How was the initial setup?
I went through the proof of concept and then I also went through the initial install of our infrastructure. For our company, I've probably done 80 to 90 percent of the work in CyberArk myself.
The implementation was fairly straightforward. We had a really good implementation engineer. He did a really good job. Of course, every individual brings his own kind of approach to things. They give you insight and then you run into someone else that gives you a little different perspective. It surprised me how straightforward some of the setup is. I've experienced some things since then that lead me to think it is something that CyberArk is constantly improving on: How to implement new installs or upgrades and make them better and easier.

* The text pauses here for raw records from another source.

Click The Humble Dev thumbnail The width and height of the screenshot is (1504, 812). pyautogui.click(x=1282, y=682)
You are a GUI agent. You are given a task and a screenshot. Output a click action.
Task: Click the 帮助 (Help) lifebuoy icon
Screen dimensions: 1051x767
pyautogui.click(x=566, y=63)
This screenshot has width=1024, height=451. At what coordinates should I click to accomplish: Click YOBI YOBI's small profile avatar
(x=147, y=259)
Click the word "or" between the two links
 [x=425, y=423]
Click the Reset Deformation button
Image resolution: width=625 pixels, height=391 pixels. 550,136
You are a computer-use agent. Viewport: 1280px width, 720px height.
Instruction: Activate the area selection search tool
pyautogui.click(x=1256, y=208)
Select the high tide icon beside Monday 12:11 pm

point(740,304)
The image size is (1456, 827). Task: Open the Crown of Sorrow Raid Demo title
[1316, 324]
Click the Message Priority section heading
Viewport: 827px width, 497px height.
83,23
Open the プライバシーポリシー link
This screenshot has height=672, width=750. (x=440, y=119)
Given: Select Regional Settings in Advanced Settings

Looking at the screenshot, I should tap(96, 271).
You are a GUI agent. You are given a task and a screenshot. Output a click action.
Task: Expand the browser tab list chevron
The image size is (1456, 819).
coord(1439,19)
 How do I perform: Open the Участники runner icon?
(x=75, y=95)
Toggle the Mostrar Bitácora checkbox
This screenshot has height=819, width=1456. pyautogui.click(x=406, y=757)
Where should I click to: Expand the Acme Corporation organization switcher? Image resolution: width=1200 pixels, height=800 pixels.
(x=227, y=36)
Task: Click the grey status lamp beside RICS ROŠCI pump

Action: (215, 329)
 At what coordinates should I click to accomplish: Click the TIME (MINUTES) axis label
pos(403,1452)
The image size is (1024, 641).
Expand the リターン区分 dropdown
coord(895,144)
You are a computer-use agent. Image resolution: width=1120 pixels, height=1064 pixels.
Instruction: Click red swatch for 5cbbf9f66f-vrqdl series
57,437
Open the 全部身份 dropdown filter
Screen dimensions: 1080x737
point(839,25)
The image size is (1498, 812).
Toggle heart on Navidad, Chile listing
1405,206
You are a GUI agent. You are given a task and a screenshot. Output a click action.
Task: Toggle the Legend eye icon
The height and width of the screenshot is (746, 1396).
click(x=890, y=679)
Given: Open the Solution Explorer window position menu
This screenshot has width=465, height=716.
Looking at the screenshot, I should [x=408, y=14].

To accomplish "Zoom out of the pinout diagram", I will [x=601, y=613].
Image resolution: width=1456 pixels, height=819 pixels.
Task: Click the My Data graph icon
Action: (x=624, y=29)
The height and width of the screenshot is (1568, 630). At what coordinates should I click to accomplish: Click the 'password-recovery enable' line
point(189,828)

For instance, there was one system that, when we first installed in 2016, we were told upfront that this was not an easy system to spin up and get working. We had made an attempt at it and failed. A year later, I installed it by myself from the documentation and it went as smoothly as could be, no problems. They had improved it over that year to the point where just about anybody could do it.
Which other solutions did I evaluate?
The team that I'm on, we weren't leading up the investigative part. Our security group did that. They're the ones who brought CyberArk to us and said, "This is the one we're going to go with." There was actually another entity within our corporate parent company that had already been using it for about nine months before we did. We adopted it from there. Since then, another entity has adopted it as well.
What other advice do I have?
One big piece of advice I would give is: Don't ignore user acceptance. If you want people to use CyberArk, you have to pay attention to user acceptance. If your users hate it, then your entire experience is going to be an uphill battle, when you're trying to get people to actually use the tool. It doesn't matter how good the tool is, it doesn't matter how well it does password management. It doesn't matter how well it does all these other things. If your users hate it, you're going to have an uphill struggle with the people that you need to be on your side. You've got to get user acceptance right.
Now, you can't completely sacrifice all those other things just for user acceptance, I'm not saying that. But you have got to keep user acceptance up there, alongside everything else. It's got to be a hand-in-hand thing as you go along, so don't ignore user acceptance. Spend some time doing it.
I tend to shy away from giving anybody a 10 out of 10. I would rate it at about eight out of 10, a pretty high rating. Anything could be improved, and certainly, CyberArk is not immune to that. But I think it's a good tool.